Having sex with them pushed me to my limits and beyond. I recall getting up for work one morning and looking at myself in the mirror… and to say that I look haggard and rough was being nice. In one week alone, I got pushed to the brink of total exhaustion between having sex with one or both of them every day and night to dealing with their ideas of what having sex with each other had to be and look like. As a part of a song goes, “I had complaints but too few to mention…” and I did get complaints and it was always about doing it more… and more. I’m one guy and, by the way, asking for another guy to join us so I could get some help with them was out of the question.

One guy said to me, “You’re living every man’s dream, you know that, don’t you? A lot of guys would kill to have what you have!”

I said, “If they knew what I know, they’d kill themselves trying to avoid it; this ain’t as easy as it sounds.”

I learned so much and a lot of it wasn’t easy to swallow. Mistakes were made and I made more than my fair share of them, too. But even I had to stop kicking my own ass over the mistakes I made when I had to admit and realize that we were doing something that none of us knew how to do; we were just going with the flow of things and while, in my mind, it was implied that there were going to be potholes along the road, they were such that I don’t think any of us could really imagine.
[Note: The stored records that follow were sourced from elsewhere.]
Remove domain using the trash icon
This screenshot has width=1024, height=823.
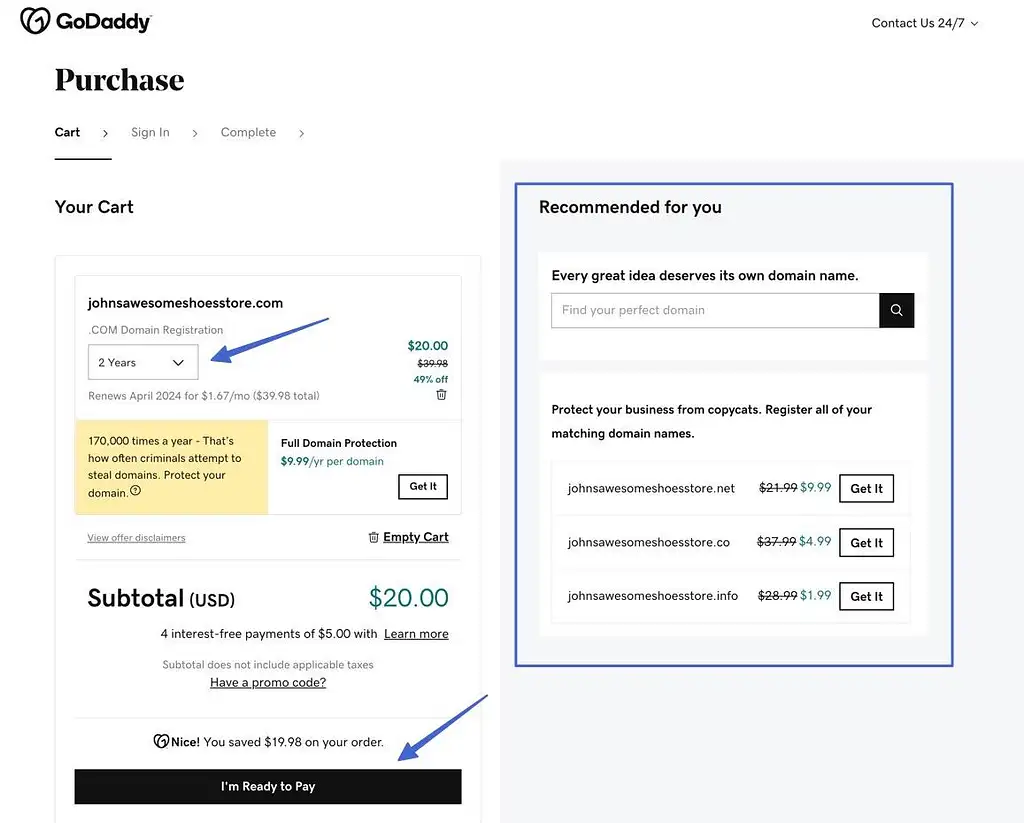[x=441, y=395]
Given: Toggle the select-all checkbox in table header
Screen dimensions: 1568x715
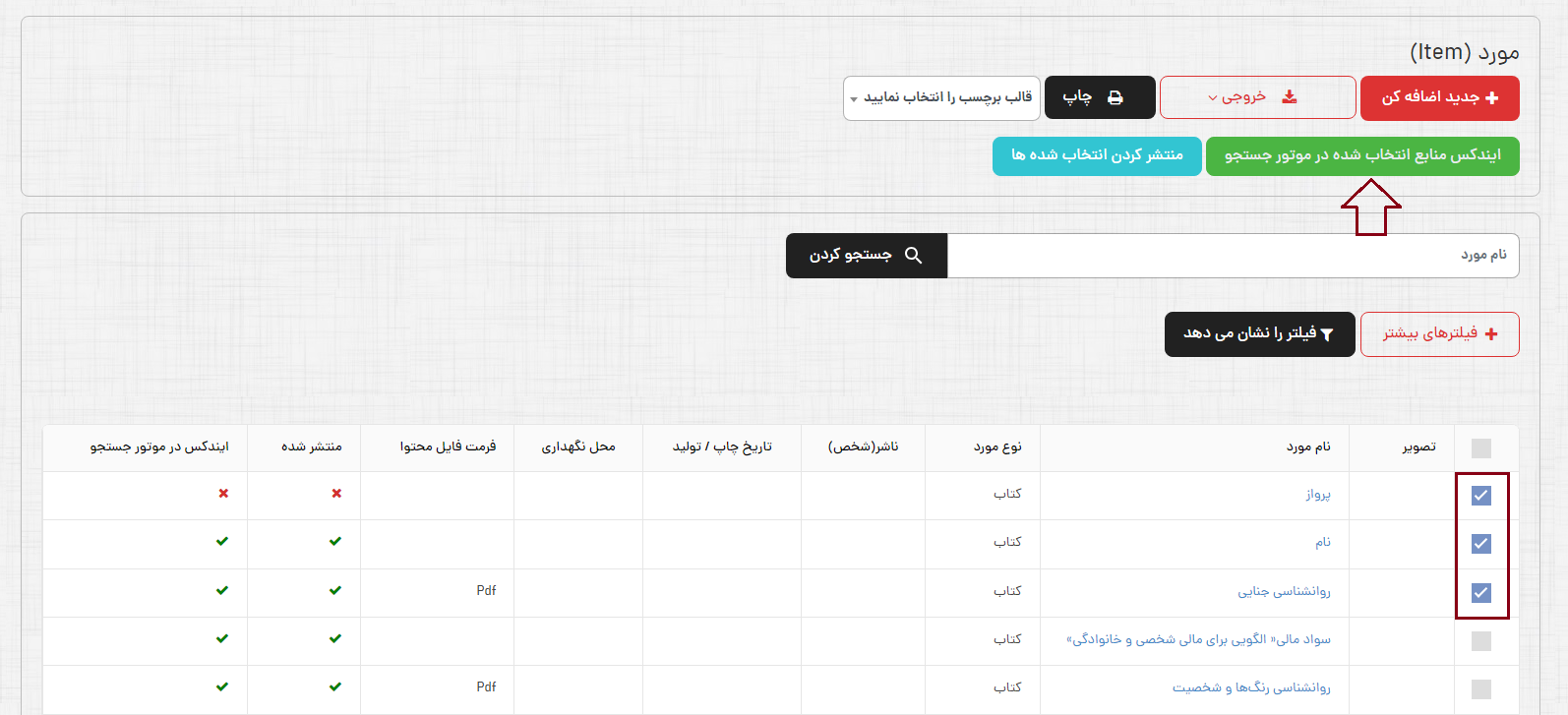Looking at the screenshot, I should (1480, 448).
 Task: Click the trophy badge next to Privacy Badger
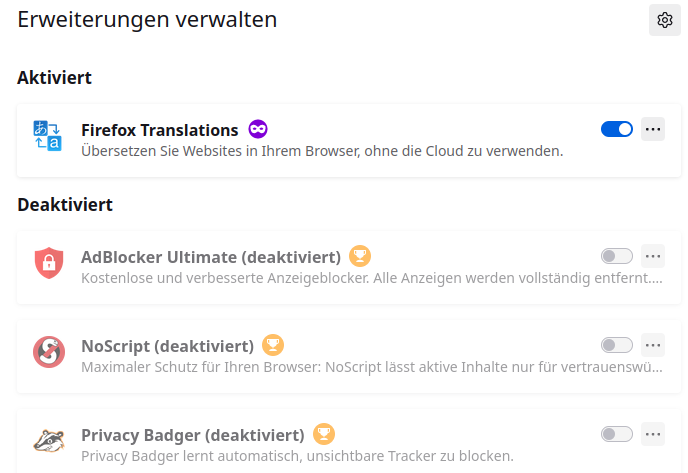click(x=323, y=434)
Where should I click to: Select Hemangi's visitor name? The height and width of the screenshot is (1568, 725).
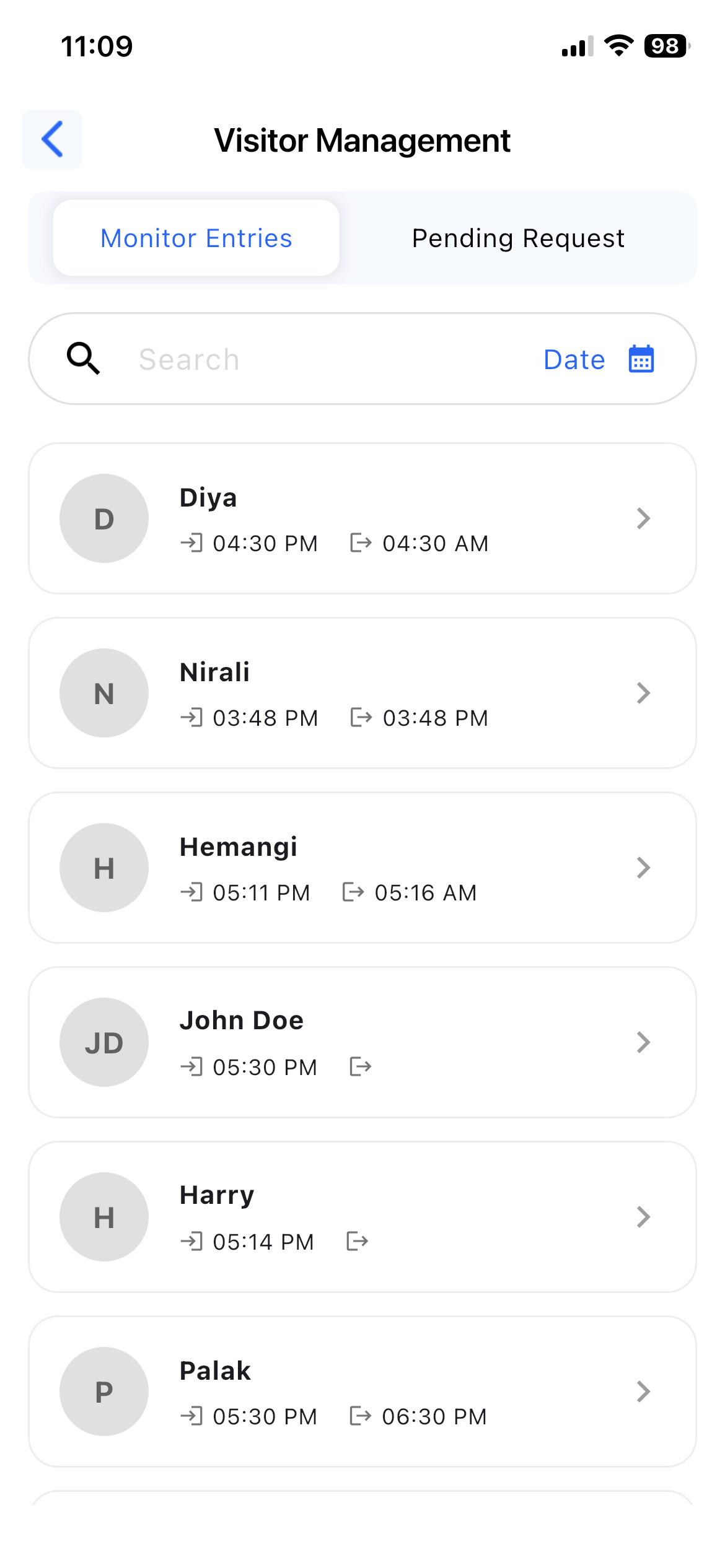click(x=239, y=847)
And while we were working on the internal stuff, there was still the external stuff that was still a royal pain in my ass, like people telling me what marriage is supposed to be and refusing to give any thought to the realization that a marriage – any marriage – is only going to be as good as both people are willing to make it and, as such, the way it’s supposed to be just does not come close to covering the ability and need – when it arises – to do whatever you gotta do to make it the best it can possibly be… and even if it looks the like biggest mistake ever.
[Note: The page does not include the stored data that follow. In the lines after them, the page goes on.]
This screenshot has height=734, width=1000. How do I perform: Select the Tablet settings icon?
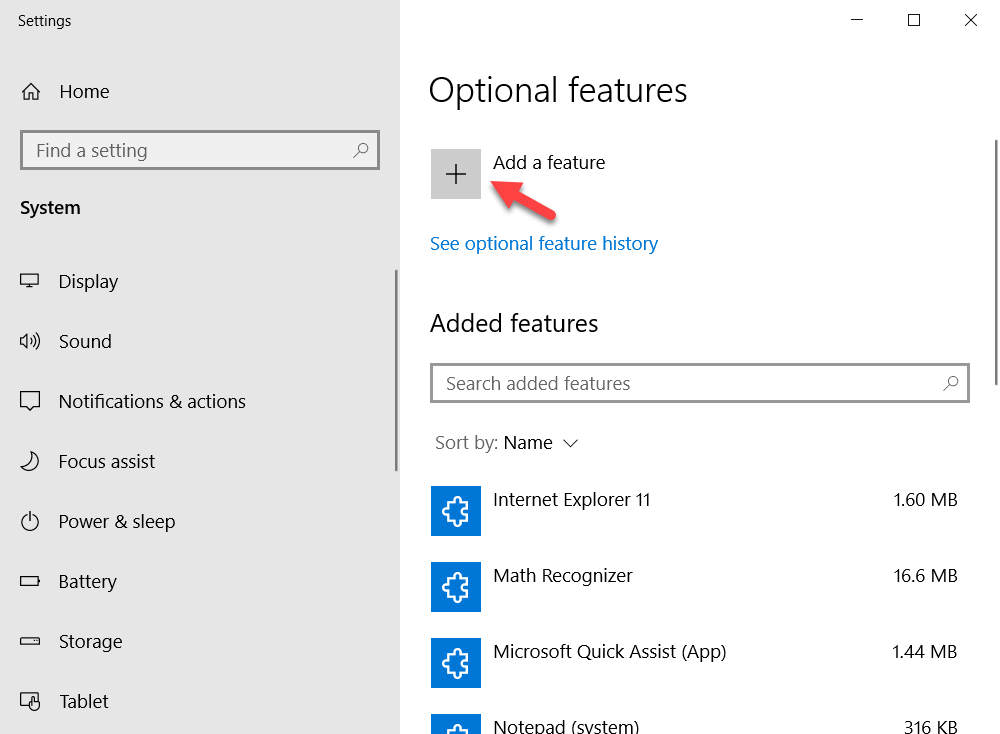(31, 701)
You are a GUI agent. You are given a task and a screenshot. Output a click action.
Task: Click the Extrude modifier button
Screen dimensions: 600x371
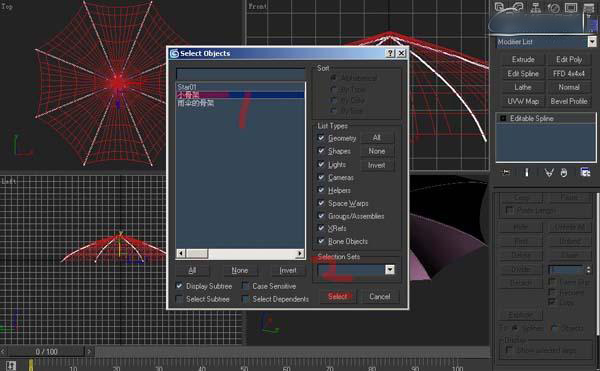pos(523,59)
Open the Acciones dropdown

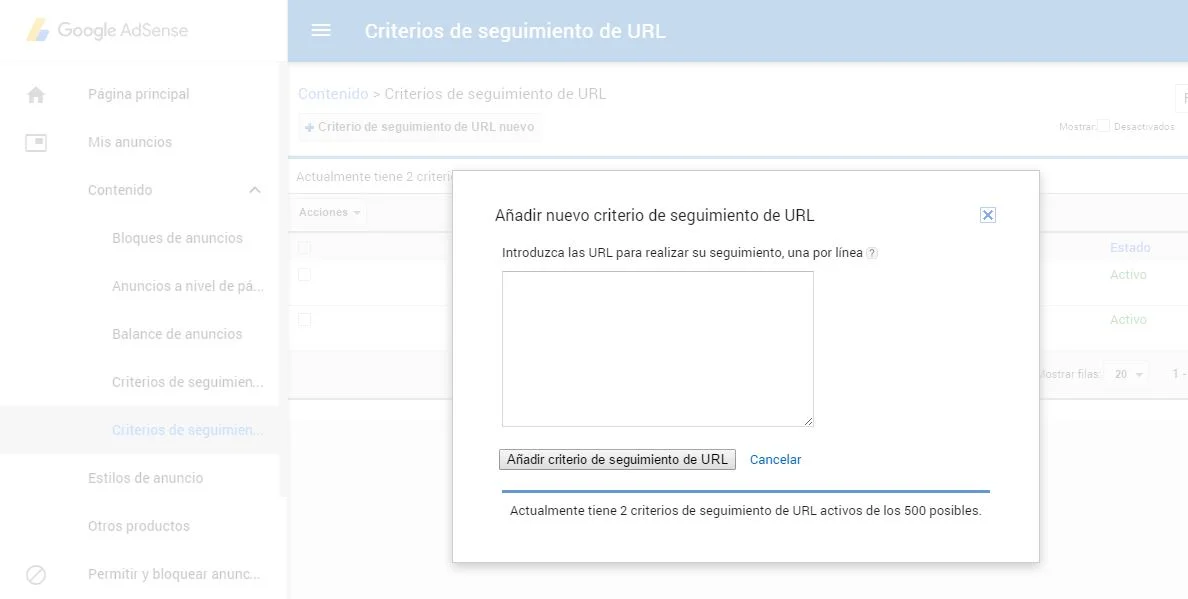tap(330, 212)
The thing is… we did it. For a whole lot of years. For better or worse. Maybe even against all odds. Then three became four and while some things got better, some things were just even more complicated and complex. Things went well… and they didn’t. I’d be asked, “Why would you even try this?” and the only answer I could – and would – give was, “Because it had to be tried and done.”

I remember the night it all went down and I was asked, “What… you saying you’re not up to the challenge? That you can’t handle it?” Oh, it’s game on! Was I up to the challenge? Yes… and not so much which is why, today, I say with great conviction that if I knew then what I know now, yeah – I still would have said, “Okay… let’s see what happens!”

Insanely and given all that I experienced in this, I would do it again because there’s something about being a part of something that is much bigger than yourself and your partner. It’s… belonging. It’s being so far out of the box that you can’t see what the box looks like. It’s about an intimacy that goes beyond sex, to love and be loved in ways that few people can imagine and more so when people still tend to believe that being married can only go one way and monogamously so. I learned that monogamy doesn’t work they way they say it should; I learned that it’s very inhibitive and prohibitive and makes you ask questions like, “How are we supposed to (add something here) when they say you’re not supposed to do it, let alone think it?” What happens when two people look at each other and ask about how and what can they do to make their lives better, richer, fuller, exciting, etc., well, that gets to be a problem because what you might be able to do, the rules prohibit it.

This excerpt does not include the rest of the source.